Formerly homeless artist donates piece to DMU

It’s a quintessential art opening: cubed cheese and refreshments, with an audience abuzz as a new piece in the Des Moines University art collection is unveiled. But the story behind the art is almost important as the piece itself. 

The work, titled “Paradise,” is a colored pencil rendering of a lighthouse situated on a foaming shoreline. Created with great attention to detail by local artist Kelly Leopold, the landscape doesn’t symbolize any hidden meaning. But its donation to DMU represents an unusual friendship forged between the artist and DMU students over the past several years. 

Leopold’s connection to the University dates to a difficult time a few years ago when he was living in a homeless camp in the shadow of the Iowa State Capitol. Each week, students from the Homeless Community Outreach student organization would visit the camp, bringing coffee and provisions. But what stood out to Leopold about our students, versus some other outreach groups, was their skill as listeners.
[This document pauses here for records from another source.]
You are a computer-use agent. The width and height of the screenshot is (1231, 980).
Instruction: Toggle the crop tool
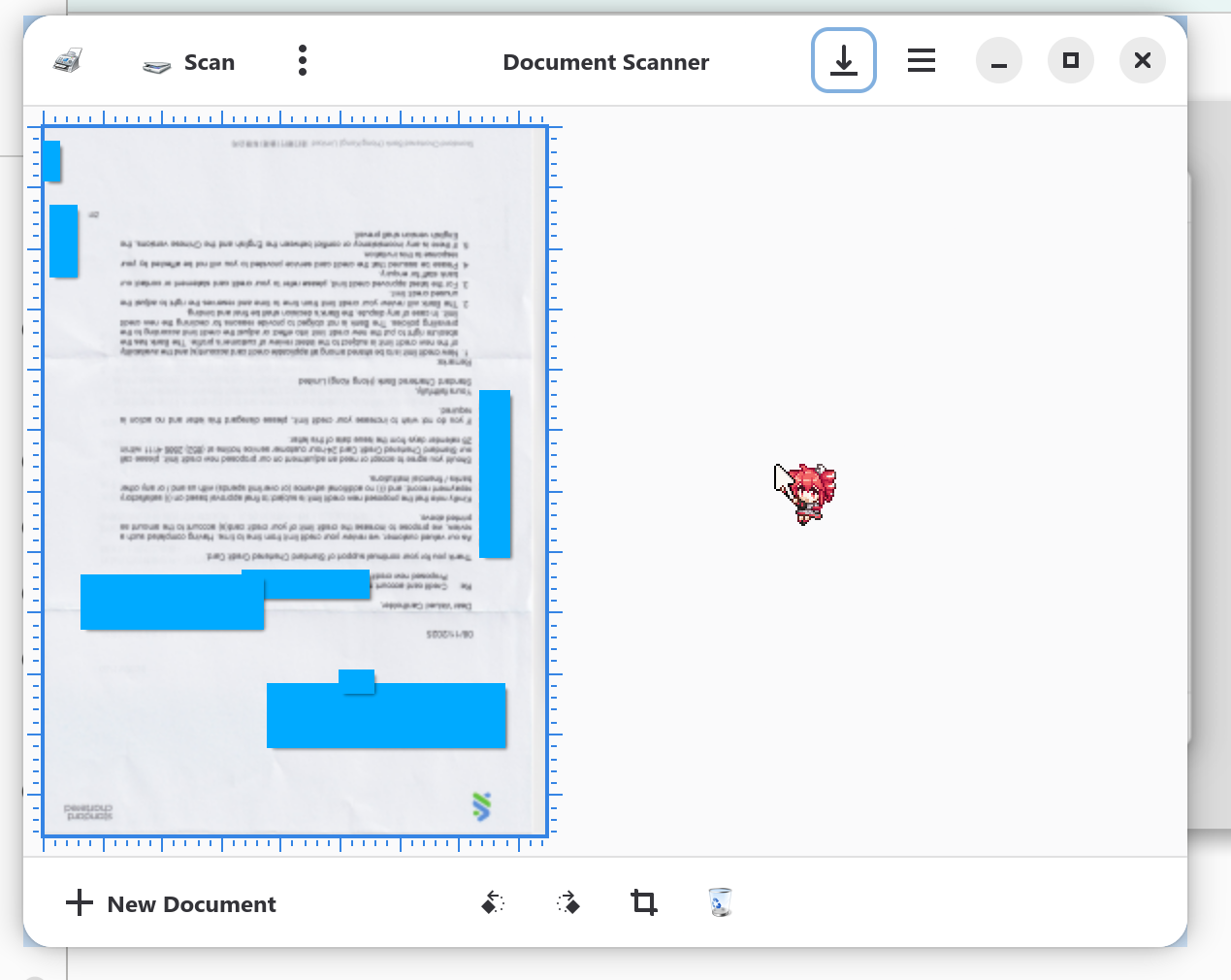point(644,902)
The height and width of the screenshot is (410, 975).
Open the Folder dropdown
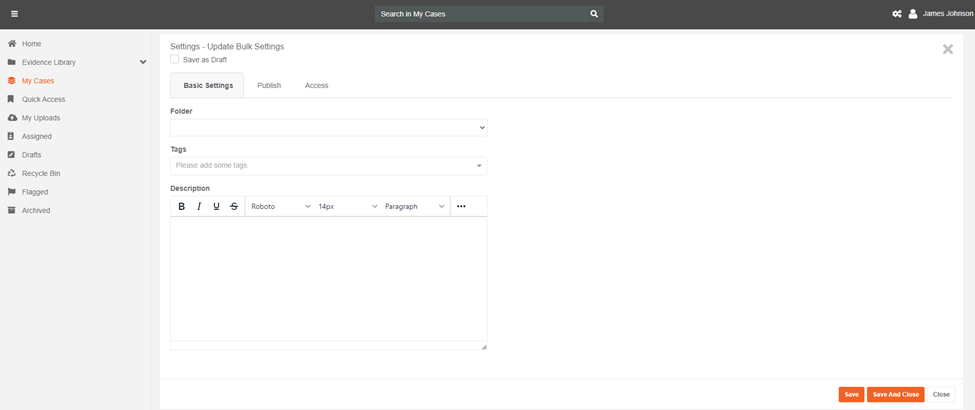pos(328,128)
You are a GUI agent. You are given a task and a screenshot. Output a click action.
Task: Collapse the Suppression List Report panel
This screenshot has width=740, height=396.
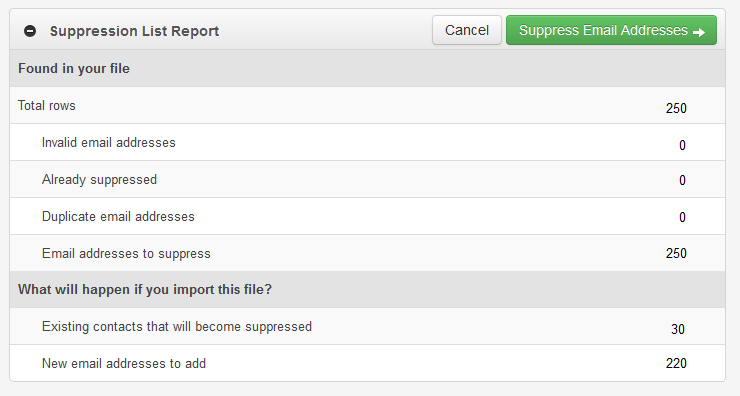pos(30,31)
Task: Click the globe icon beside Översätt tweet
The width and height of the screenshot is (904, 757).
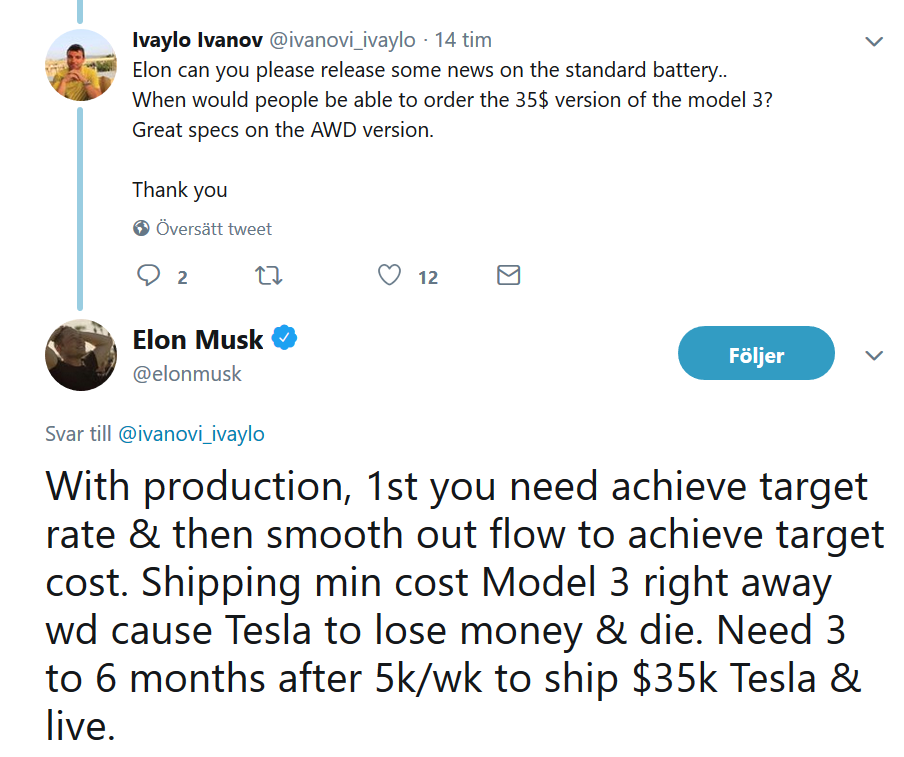Action: tap(141, 228)
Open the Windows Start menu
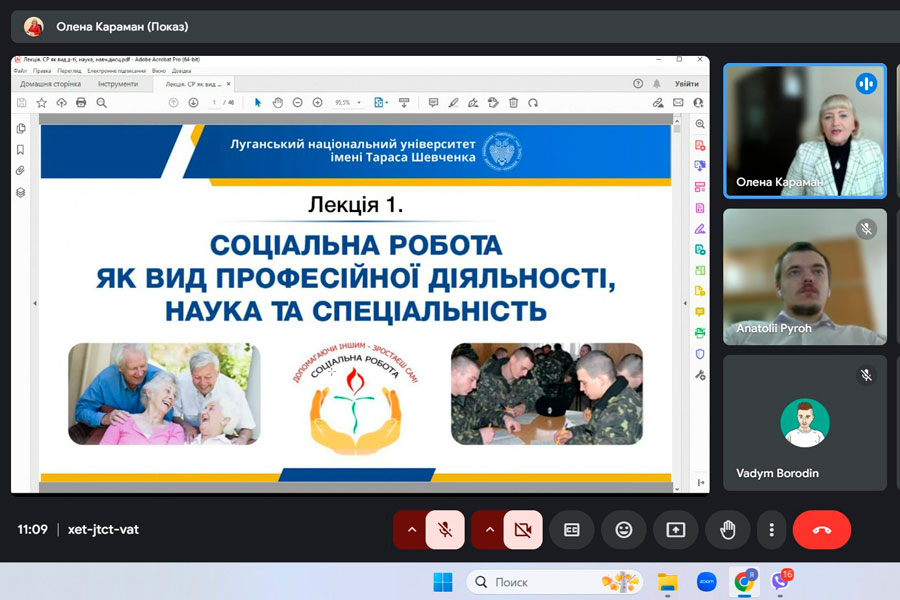The height and width of the screenshot is (600, 900). click(442, 581)
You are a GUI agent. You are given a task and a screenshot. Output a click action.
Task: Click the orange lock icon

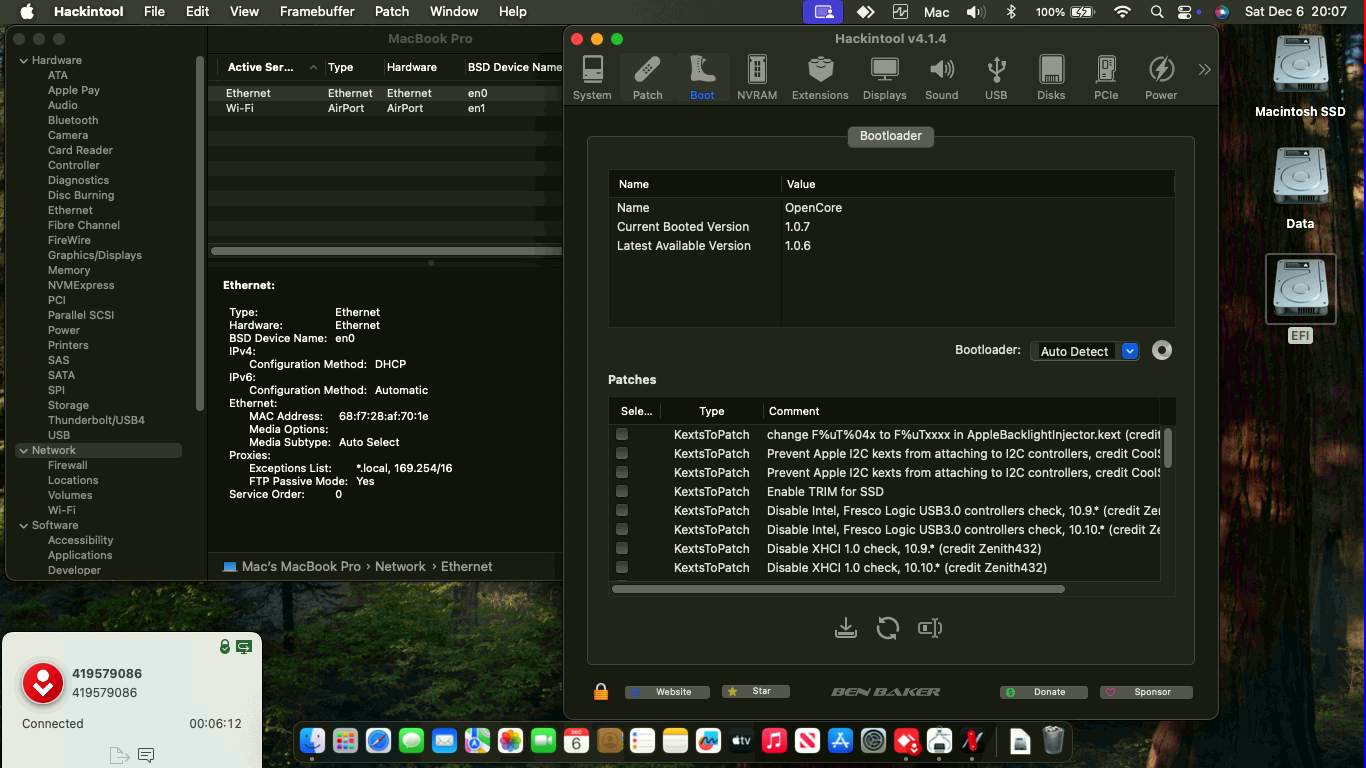click(601, 692)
He took an interest in their safety, and friendship.

“I made sure they walked through my camp when they arrived, and back through when they left,” Leopold told a group of students gathered to congratulate and thank him for the piece. 

Even after he moved from the homeless camp into more permanent housing (thanks to a connection at Primary Health care), DMU students have continued to visit Leopold and hear his stories. They check up on his recovery after a fall from a scaffold at his job, and ask after his cats. The relationship he’s maintained with DMU students is one Leopold has treasured. 

Jacob Iceberg, D.O.-20 at left, Kelly Leopold, artist, at right

“You guys have been doing so much for me that I felt you guys deserve something back,” he says. 

Self-taught, Leopold pursued as many art classes as he could take as a high school student growing up in Des Moines. He keeps up with art as a hobby and worked with Jacob Iceberg, D.O.’20, to get the materials for the piece. Iceberg gathered his fellow club members for the unveiling, and is excited about the prominent location for the piece. 

“It will be great that our interviewees get to see it when they come to tour campus,” Iceberg says. 

The piece hangs in the Student Education Center square, on a pillar along the windows. It will be a tangible reminder of the beacon our students provide in dark times, and the power of friendship to influence health.